## MATERIAL
==============================
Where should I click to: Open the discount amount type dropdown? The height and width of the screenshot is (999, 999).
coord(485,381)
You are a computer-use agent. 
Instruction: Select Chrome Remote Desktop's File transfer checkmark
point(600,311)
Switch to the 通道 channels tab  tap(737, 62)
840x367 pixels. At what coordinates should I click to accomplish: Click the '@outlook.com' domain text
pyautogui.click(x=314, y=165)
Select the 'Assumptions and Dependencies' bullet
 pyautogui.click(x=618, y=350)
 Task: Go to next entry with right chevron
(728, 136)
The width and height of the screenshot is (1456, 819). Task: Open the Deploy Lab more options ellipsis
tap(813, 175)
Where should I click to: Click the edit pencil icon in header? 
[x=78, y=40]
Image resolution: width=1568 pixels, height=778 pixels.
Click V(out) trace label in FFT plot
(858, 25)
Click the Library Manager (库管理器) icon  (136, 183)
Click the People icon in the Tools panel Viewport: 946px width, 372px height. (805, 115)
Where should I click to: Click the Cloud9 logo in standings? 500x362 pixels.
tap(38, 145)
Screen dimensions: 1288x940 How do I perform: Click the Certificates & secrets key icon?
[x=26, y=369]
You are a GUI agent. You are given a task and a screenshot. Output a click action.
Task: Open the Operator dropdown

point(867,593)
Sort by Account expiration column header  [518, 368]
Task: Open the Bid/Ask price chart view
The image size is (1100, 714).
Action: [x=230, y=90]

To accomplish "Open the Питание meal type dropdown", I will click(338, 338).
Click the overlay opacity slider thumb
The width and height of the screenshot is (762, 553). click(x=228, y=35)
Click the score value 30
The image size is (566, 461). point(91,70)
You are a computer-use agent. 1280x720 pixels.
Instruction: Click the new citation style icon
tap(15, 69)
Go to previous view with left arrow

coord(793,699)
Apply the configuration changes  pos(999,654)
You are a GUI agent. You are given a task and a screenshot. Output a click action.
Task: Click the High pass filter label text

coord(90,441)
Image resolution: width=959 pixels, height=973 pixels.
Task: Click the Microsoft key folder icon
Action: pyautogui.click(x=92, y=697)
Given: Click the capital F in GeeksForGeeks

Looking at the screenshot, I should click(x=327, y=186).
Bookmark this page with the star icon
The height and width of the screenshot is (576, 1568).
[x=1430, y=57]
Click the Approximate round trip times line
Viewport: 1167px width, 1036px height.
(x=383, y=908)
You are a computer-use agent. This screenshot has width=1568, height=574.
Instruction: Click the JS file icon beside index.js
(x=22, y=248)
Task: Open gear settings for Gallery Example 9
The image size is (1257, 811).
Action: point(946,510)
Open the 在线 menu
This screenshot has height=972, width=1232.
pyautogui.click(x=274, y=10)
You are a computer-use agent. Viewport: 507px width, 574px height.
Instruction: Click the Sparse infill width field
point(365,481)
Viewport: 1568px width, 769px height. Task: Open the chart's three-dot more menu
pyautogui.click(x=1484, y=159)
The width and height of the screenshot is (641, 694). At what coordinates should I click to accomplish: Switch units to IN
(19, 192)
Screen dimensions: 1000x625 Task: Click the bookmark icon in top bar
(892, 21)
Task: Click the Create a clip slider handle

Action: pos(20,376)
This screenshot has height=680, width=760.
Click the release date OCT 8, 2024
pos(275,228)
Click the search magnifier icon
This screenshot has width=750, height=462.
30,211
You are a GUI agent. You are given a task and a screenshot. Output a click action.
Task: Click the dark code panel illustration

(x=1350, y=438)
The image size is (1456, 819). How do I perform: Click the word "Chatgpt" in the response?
==============================
## DO THIS
From the line containing "Image resolution: width=1568" to the line containing "Action: [x=230, y=90]", output the listing as a two-column CSV with the columns task and action. Each row should pair a task with its answer, with each value in its own quoted field and line breaks replaced by spaces.

## COMPLETE ANSWER
task,action
"Image resolution: width=1568 pixels, height=778 pixels. Click V(out) trace label in FFT plot","(858, 25)"
"Click the Library Manager (库管理器) icon","(136, 183)"
"Click the People icon in the Tools panel Viewport: 946px width, 372px height.","(805, 115)"
"Where should I click to: Click the Cloud9 logo in standings? 500x362 pixels.","tap(38, 145)"
"Screen dimensions: 1288x940 How do I perform: Click the Certificates & secrets key icon?","[x=26, y=369]"
"You are a GUI agent. You are given a task and a screenshot. Output a click action. Task: Open the Operator dropdown","point(867,593)"
"Sort by Account expiration column header","[518, 368]"
"Task: Open the Bid/Ask price chart view The image size is (1100, 714).","Action: [x=230, y=90]"